Task to complete. Rewrite the listing below, changing every "screenshot" to "screen capture" and keeping everything else the same. Leave the pictures out of your answer.

Material provided.

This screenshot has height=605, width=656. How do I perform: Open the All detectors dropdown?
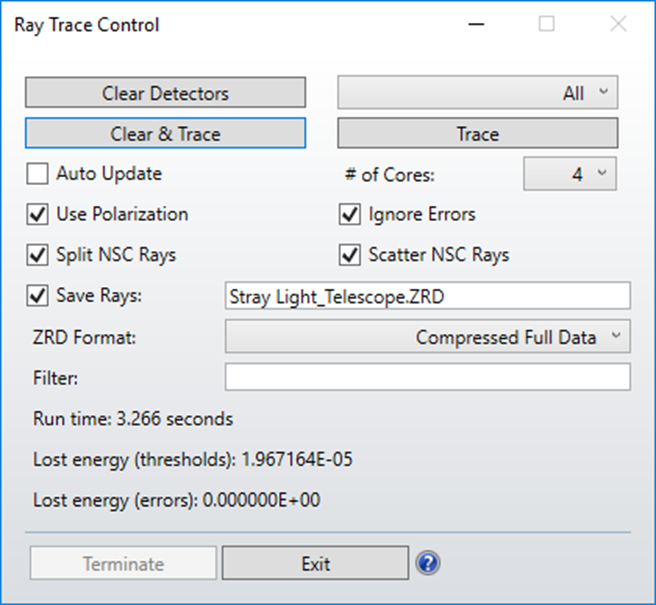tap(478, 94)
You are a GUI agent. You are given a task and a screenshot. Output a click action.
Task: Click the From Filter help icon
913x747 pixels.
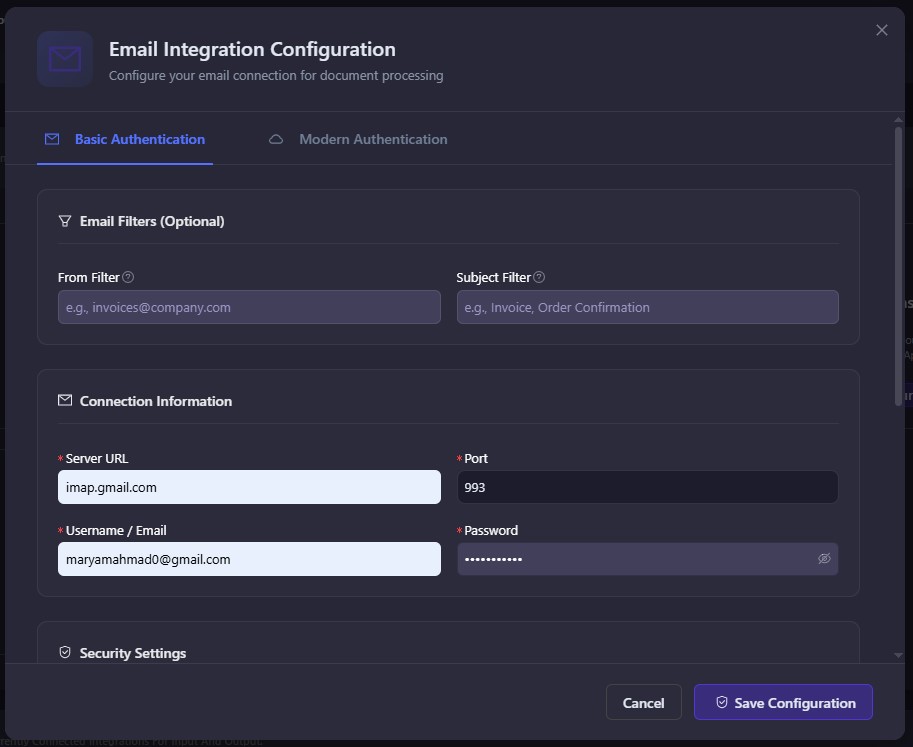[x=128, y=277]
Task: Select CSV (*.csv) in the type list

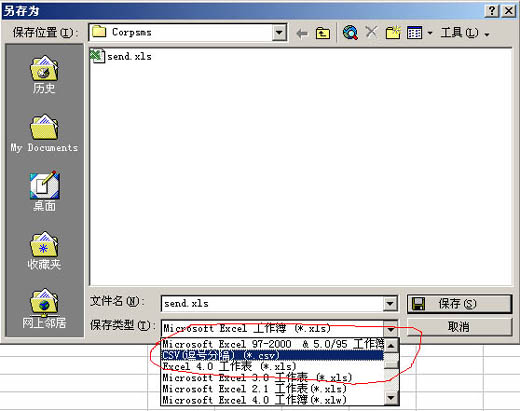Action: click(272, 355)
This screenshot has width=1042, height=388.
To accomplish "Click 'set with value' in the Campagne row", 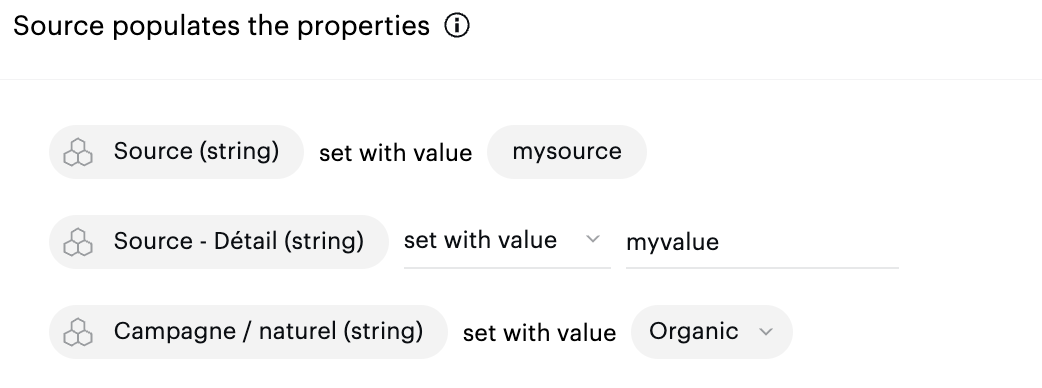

Result of this exercise.
This screen capture has height=605, width=656. How do I perform: Open the All detectors dropdown?
tap(478, 94)
You are a GUI agent. You are given a task and a screen capture. Output a click action.
Task: Click the From Filter help icon
913x747 pixels.
[x=128, y=277]
Task: Select CSV (*.csv) in the type list

Action: click(272, 355)
This screen capture has width=1042, height=388.
To accomplish "Click 'set with value' in the Campagne row", 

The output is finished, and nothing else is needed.